▸ Written task
Arrange every line of text in the records below as a numbered list, skipping blank lines. Leave the pictures out of your answer.

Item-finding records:
====

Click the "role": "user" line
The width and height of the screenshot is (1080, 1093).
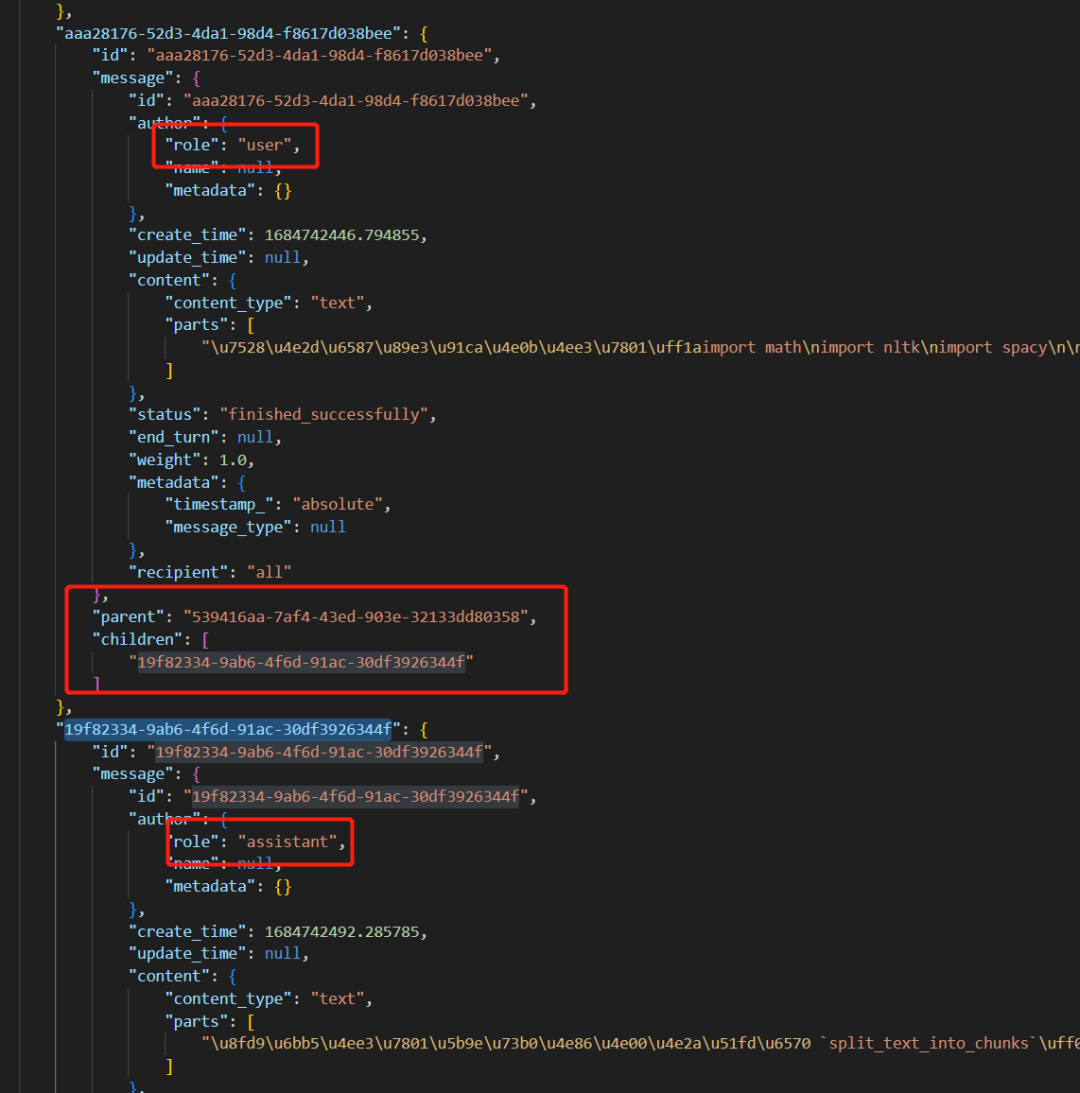click(x=232, y=145)
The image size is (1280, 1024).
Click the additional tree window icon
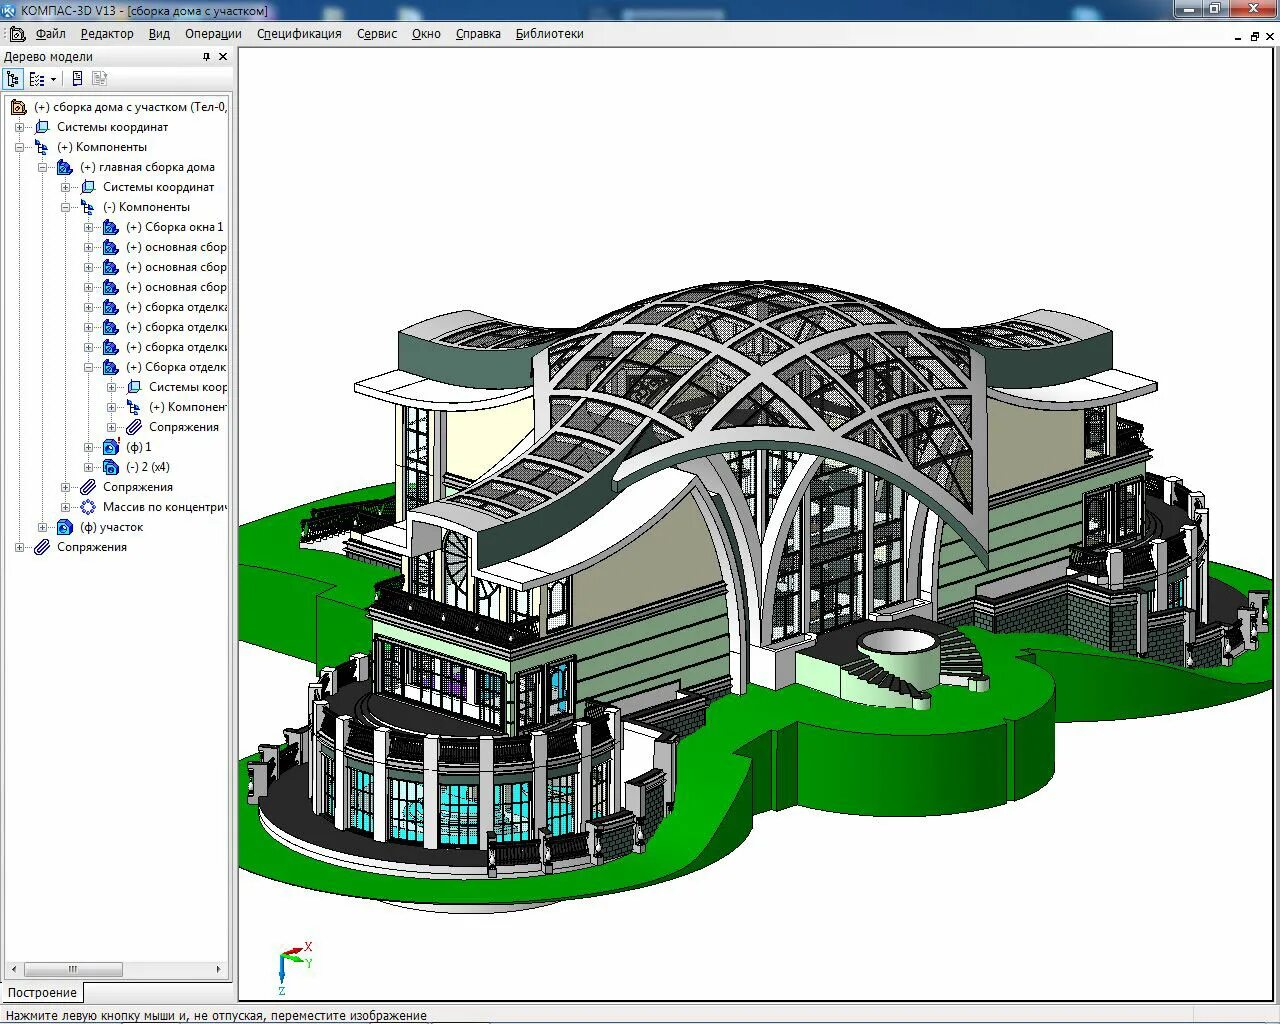click(77, 78)
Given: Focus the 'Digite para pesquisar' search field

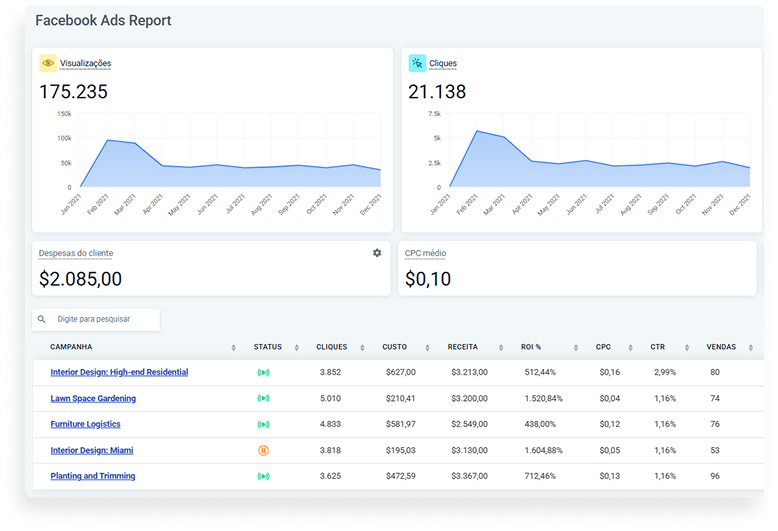Looking at the screenshot, I should tap(105, 320).
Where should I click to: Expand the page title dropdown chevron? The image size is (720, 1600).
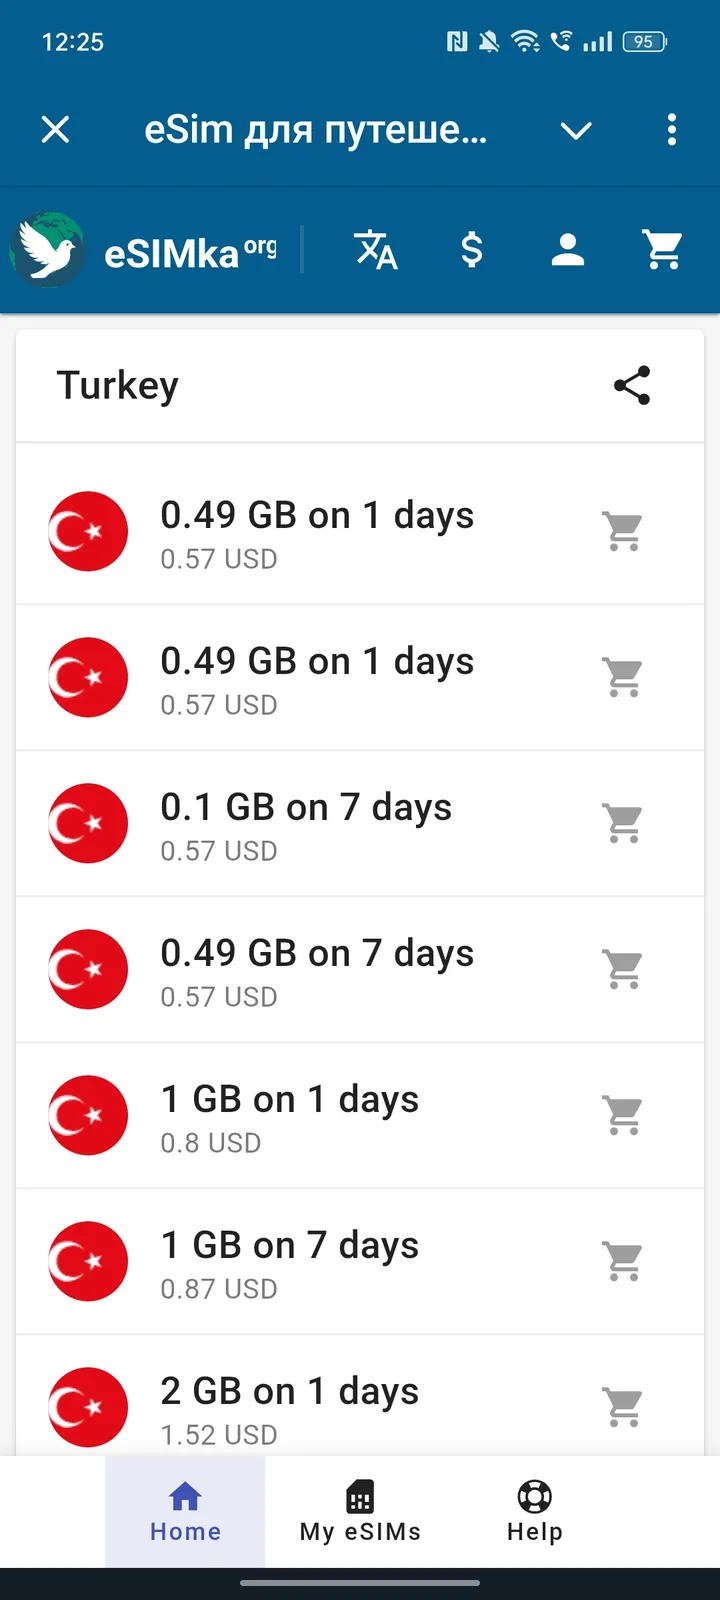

====

▸ The answer
1. Click the "role": "user" line
2. The width and height of the screenshot is (1080, 1093).
3. click(x=232, y=145)
4. The image size is (1280, 1024).
5. Click the additional tree window icon
6. click(77, 78)
7. Given: Focus the 'Digite para pesquisar' search field
8. Looking at the screenshot, I should tap(105, 320).
9. Where should I click to: Expand the page title dropdown chevron? The image size is (720, 1600).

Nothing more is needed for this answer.